Format the lines below as a JSON list of strings, one string per line, leaving out blank lines and the pictures.

— start of Stored records —

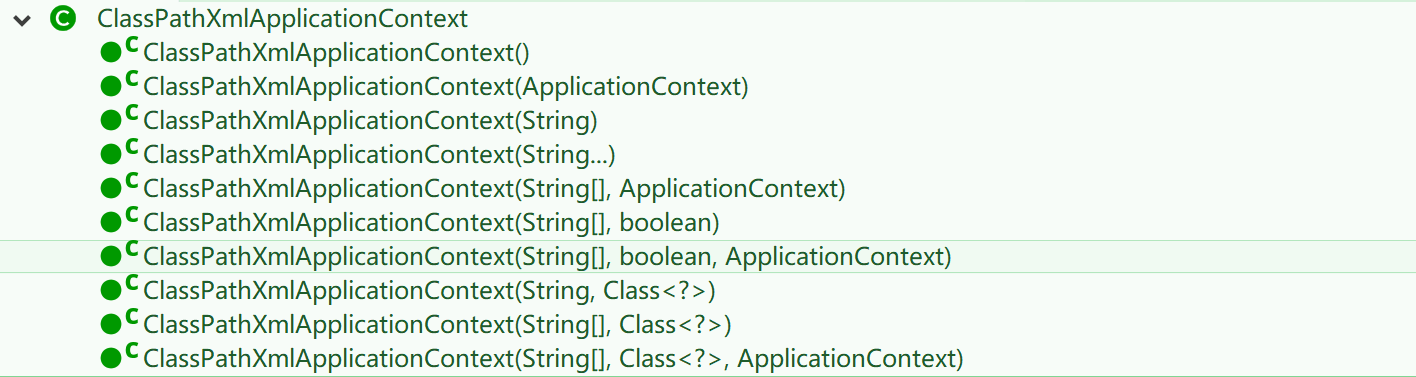Image resolution: width=1416 pixels, height=377 pixels.
Task: Click the icon of the highlighted String[], boolean, ApplicationContext constructor
Action: pos(119,256)
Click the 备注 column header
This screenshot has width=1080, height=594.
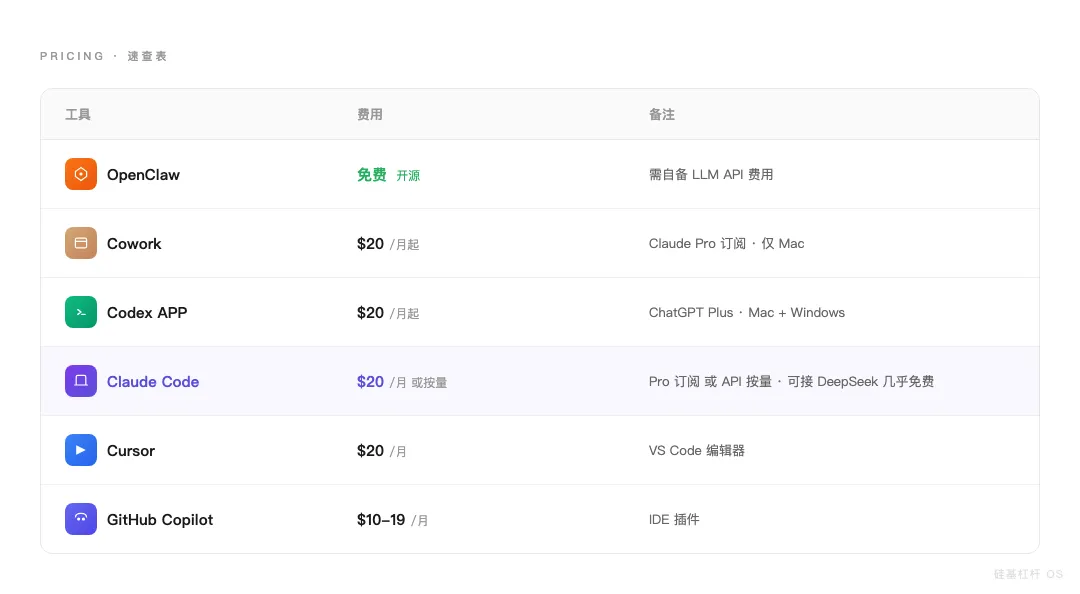662,115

— end of Stored records —

Exercise answer
[
  "Image resolution: width=1416 pixels, height=377 pixels.",
  "Task: Click the icon of the highlighted String[], boolean, ApplicationContext constructor",
  "Action: pos(119,256)",
  "Click the 备注 column header",
  "This screenshot has width=1080, height=594.",
  "662,115"
]